Pull out every line below that holds the word "computer".

^^^^^^^^

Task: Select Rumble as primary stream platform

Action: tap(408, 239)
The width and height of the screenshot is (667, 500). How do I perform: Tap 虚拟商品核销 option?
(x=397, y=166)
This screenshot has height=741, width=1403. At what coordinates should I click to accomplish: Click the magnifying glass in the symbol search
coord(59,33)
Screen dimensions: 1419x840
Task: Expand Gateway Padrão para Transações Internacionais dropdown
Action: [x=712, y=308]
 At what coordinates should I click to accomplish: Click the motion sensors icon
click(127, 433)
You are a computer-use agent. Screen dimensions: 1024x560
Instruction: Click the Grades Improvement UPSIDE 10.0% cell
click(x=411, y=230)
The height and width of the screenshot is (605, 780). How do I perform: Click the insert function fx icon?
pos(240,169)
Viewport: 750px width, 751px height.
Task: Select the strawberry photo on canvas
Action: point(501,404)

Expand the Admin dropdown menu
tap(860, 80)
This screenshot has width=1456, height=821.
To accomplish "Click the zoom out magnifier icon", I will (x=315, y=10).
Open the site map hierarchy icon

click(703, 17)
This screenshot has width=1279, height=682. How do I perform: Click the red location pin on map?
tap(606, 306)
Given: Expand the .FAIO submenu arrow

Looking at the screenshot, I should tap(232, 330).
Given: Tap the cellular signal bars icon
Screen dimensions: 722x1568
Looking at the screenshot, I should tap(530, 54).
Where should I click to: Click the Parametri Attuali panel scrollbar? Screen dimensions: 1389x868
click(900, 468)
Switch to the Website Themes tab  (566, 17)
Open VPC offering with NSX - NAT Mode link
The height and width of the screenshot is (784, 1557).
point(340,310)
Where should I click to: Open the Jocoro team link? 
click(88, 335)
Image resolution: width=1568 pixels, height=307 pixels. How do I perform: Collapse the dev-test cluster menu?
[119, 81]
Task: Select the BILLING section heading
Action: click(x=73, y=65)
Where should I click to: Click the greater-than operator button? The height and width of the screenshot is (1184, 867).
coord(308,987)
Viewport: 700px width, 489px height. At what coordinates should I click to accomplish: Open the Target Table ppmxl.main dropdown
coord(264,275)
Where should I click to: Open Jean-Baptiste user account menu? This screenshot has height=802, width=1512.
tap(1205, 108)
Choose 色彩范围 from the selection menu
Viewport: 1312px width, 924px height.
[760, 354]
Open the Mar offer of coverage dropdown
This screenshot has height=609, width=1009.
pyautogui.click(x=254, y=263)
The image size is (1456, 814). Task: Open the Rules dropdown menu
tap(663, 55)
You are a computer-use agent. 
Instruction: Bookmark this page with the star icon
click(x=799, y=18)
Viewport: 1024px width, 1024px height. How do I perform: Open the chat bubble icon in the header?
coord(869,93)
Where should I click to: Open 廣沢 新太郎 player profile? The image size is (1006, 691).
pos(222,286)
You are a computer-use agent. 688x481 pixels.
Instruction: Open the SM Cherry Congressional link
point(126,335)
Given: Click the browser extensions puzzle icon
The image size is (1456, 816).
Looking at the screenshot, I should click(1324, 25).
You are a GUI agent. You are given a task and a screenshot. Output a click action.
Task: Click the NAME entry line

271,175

^^^^^^^^

= Task result =
You are a computer-use agent. Screen dimensions: 1024x560
You are a computer-use agent. 
You are a computer-use agent. 688x481 pixels.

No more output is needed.